4.5.10 分类项-对组排异损失（N-Pair Loss）

迭代公式：

\begin{aligned} Dn_i &= \sqrt{|| negative_i - y_i||^2} \\ Dp_i &= \sqrt{|| positive_i \ - y_i||^2} \\ Loss &= \frac{1}{N} \sum_{i=1}^{N} log[m+ \sum_{j\neq i} exp( Dp_i - Dn_i)] \\ &= \frac{1}{N} \sum_{i=1}^{N} \sum_{j\neq i} log[m+ exp(Dp_i - Dn_i)] \\ \end{aligned}

图像：

特性：

使具有相同标签的样本（positive）之间的距离，尽量接近
使具有不同标签的样本（negative）之间的距离，尽量远离
输入 N+1 个子集：1 个相似正样本集、N-1 个相反负样本集、1 个原样本对照集
同三元组损失一样，输入样本集，都在同权重下并行训练
以 $m$ 项代表二维平面上多角度排斥最小力矩，一般 $m = 1$ 防止样本过近重合
越接近目标，损失越小
光滑（smooth），适合优化算法
非指数计算，算力消耗相对较低

对组排异损失（N-Pair Loss） 的提出，旨在解决对比损失（Contrastive Loss）和三元组损失（Triplet Loss）在分类上的局限性问题 [16] 。这两者，从物理学受力角度分析权重促成的样本聚集，会发现都是一维运动过程。

N-Pair Loss 的使用

N-Pair Loss 在每一次计算中，采用了 同样本集（Positive Set） 和 负样本类集（Negative Classes Set） 的概念。类集中的每一个负样本，都会对预测结果产生排斥，而单一的正样本则会对预测结果产生吸引。这样就能够更好地实现同类型聚集效果。一个比较适当的例子，就像一滴油散到了水中，最终会被水排斥而聚成一个集合的油滴。

=== 所给材料 ===
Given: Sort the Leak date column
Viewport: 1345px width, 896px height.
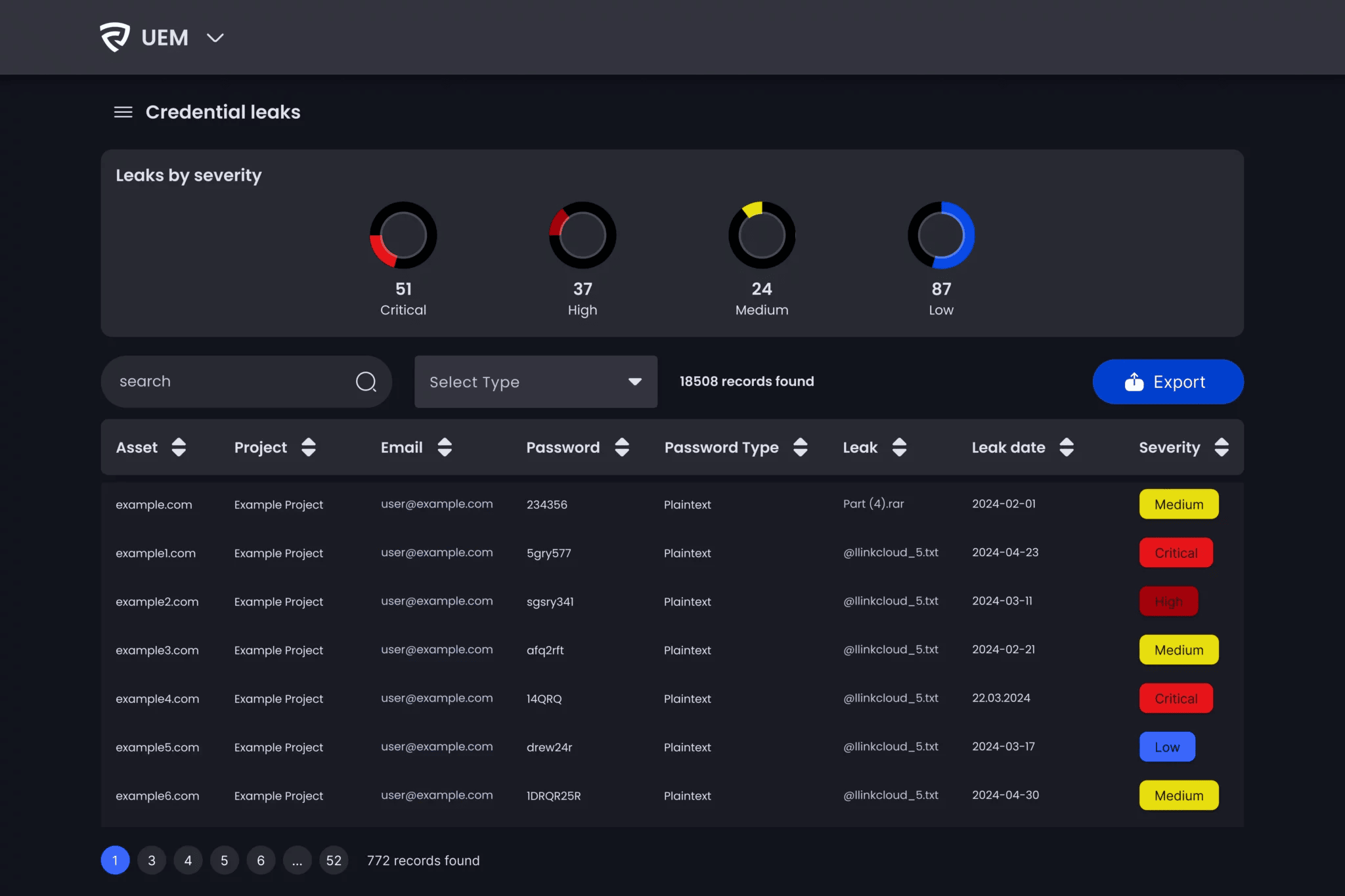Looking at the screenshot, I should pyautogui.click(x=1066, y=447).
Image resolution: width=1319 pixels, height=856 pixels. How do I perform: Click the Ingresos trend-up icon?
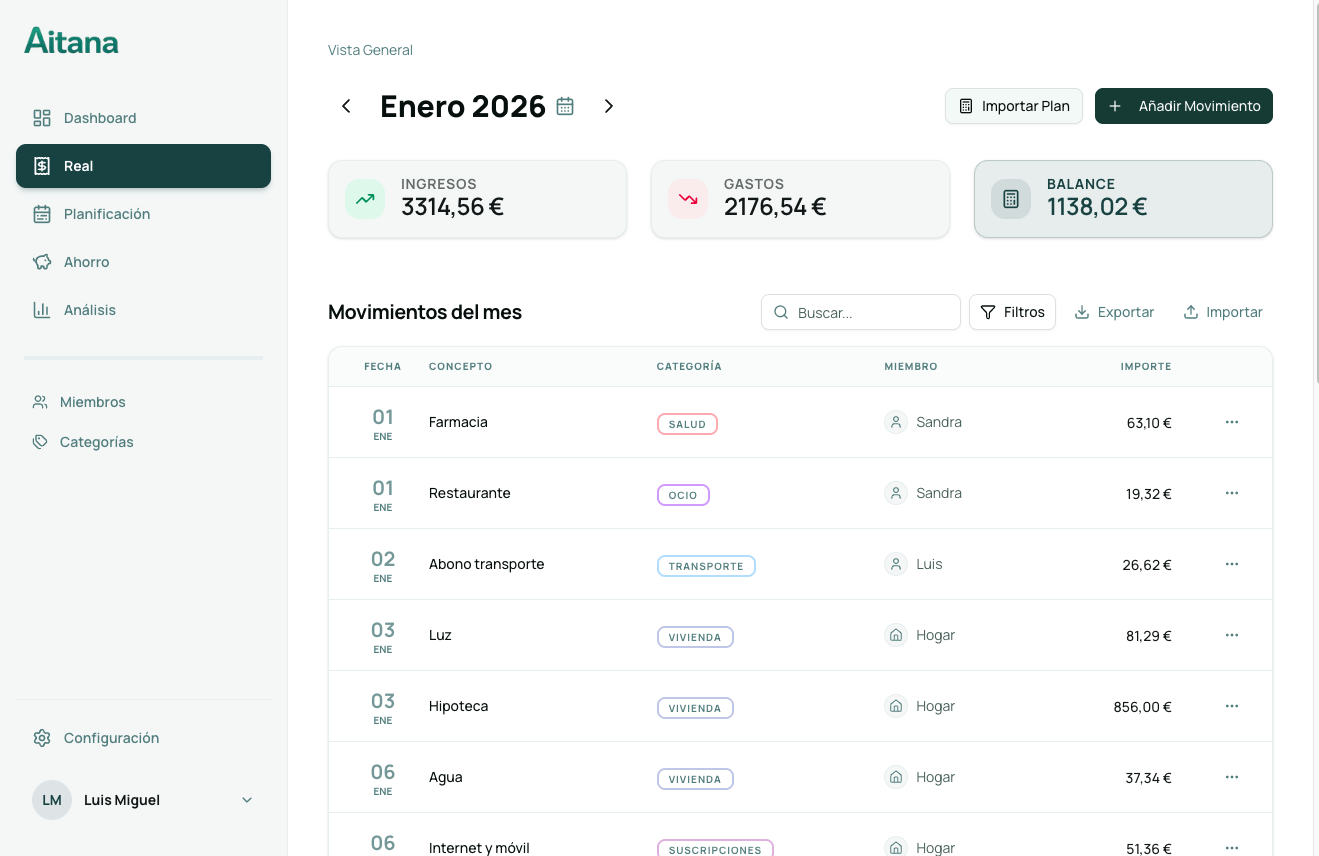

=== 任务目标 1 ===
修改文档摘录中从“使具有相同标签的样本（positive）之间的距离，尽量接近”起至“Loss）在分类上的局限性问题 [16] 。这两者，从物理学受力角度分析权重促成的样本聚集，会发现都是一维运动过程。”止（含这两处）的文字，把其中的“尽量”换成“尽可能”。
=== 任务目标 2 ===
根据文档摘录，对组排异损失输入的 N+1 个子集分别是什么？
上面的那些行不必参考。

=== 书面回答 1 ===
使具有相同标签的样本（positive）之间的距离，尽可能接近
使具有不同标签的样本（negative）之间的距离，尽可能远离
输入 N+1 个子集：1 个相似正样本集、N-1 个相反负样本集、1 个原样本对照集
同三元组损失一样，输入样本集，都在同权重下并行训练
以 $m$ 项代表二维平面上多角度排斥最小力矩，一般 $m = 1$ 防止样本过近重合
越接近目标，损失越小
光滑（smooth），适合优化算法
非指数计算，算力消耗相对较低

对组排异损失（N-Pair Loss） 的提出，旨在解决对比损失（Contrastive Loss）和三元组损失（Triplet Loss）在分类上的局限性问题 [16] 。这两者，从物理学受力角度分析权重促成的样本聚集，会发现都是一维运动过程。

=== 书面回答 2 ===
1 个相似正样本集、N-1 个相反负样本集和 1 个原样本对照集。